Reading this book I found so many moments that I pointed out thinking, "YES! That is so me!" and reading other readers reviews, I can see many similarities. This is a book that has made anxiety a tighter and more defiant community. People who carry the beast with them know that there are many more others like them and that they're not alone in their sometimes bizarre, yet completely normal rituals or daily mechanisms.

I never have thought that anxiety is part of my build. After reading this, I can see that so many of the little things that I do daily are akin to guiding the beast through the ebbs and flows of my life. I would have never thought to even entertain the idea that it perhaps is anxiety; not because of a preconceived perception that I have, but more so because I have never really been able to understand what anxiety or its triggers are. As it is not something necessarily tangible (to me), my ability to dissect it is thwarted; it's something I can't analyse which is my preferred method of investigation. It's challenging for me and that's something that is both exciting and terrifying simultaneously.

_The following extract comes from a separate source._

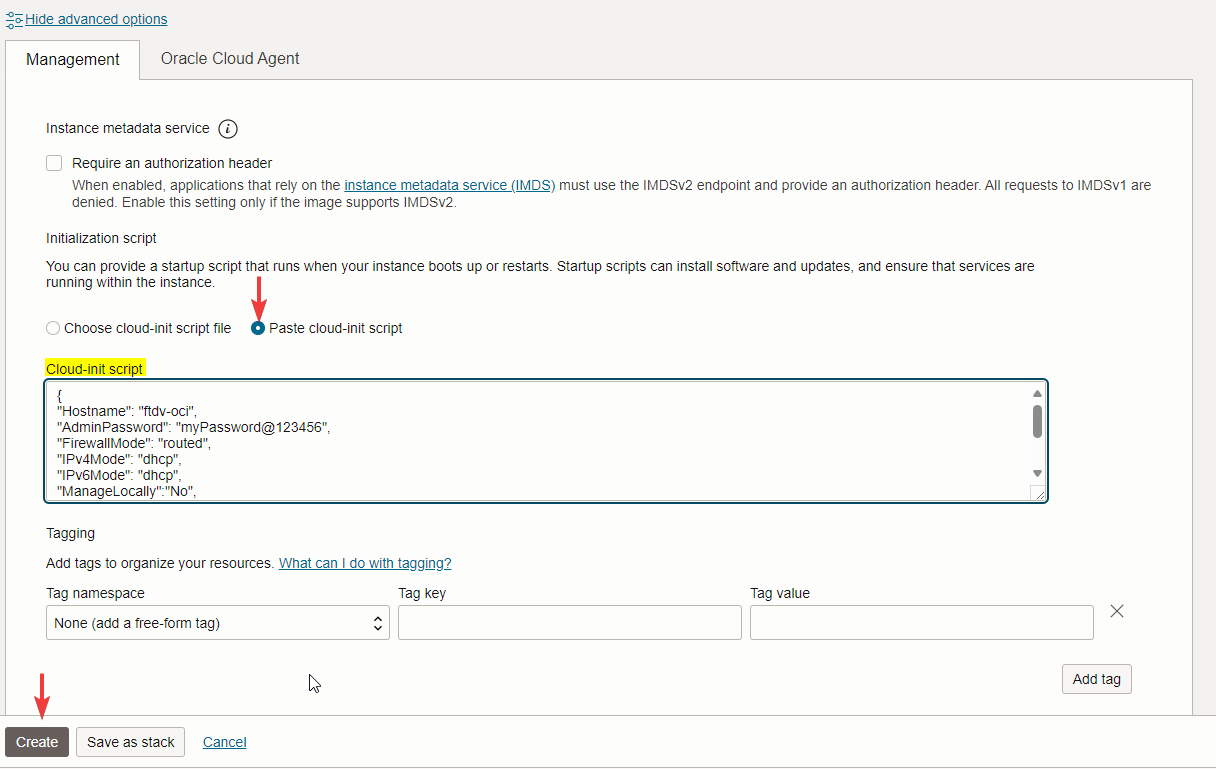1216x769 pixels.
Task: Open the Management tab
Action: (73, 59)
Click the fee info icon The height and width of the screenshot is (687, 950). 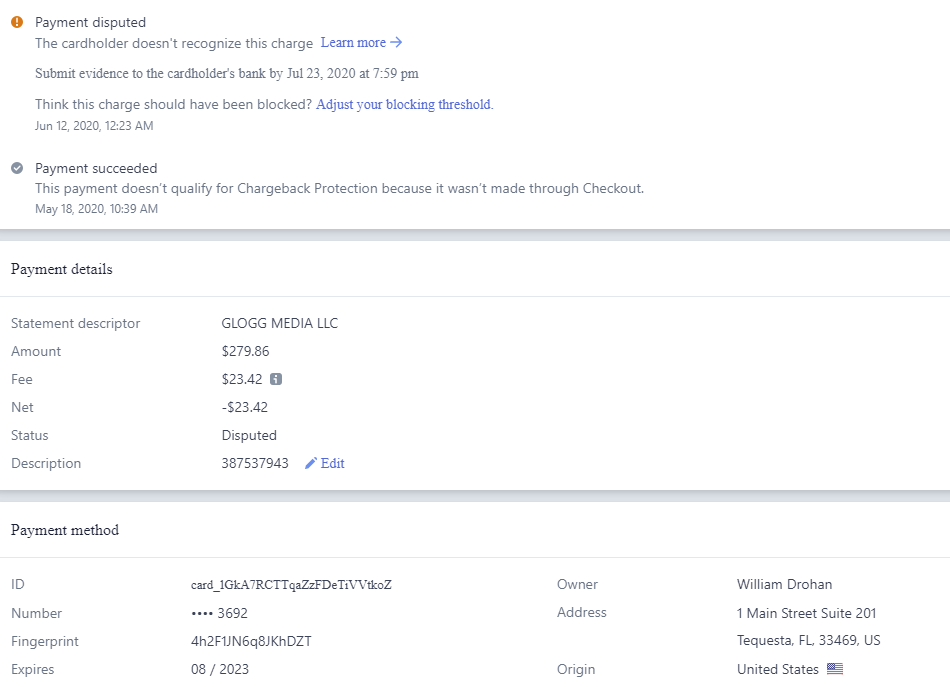click(x=277, y=379)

I feel like I have to go back and read this through again as there were so many sentences, phrases and quotes that jumped off the page for me. I want to highlight, post-it and notate this book to within an inch of its being.

At the conclusion of reading I was going to rate this 3 stars however, as the days passed I found my mind thinking back to it at various points of the day. It's a book that has fixed itself to me, which many rarely do hence I'm upping the rating to a 4.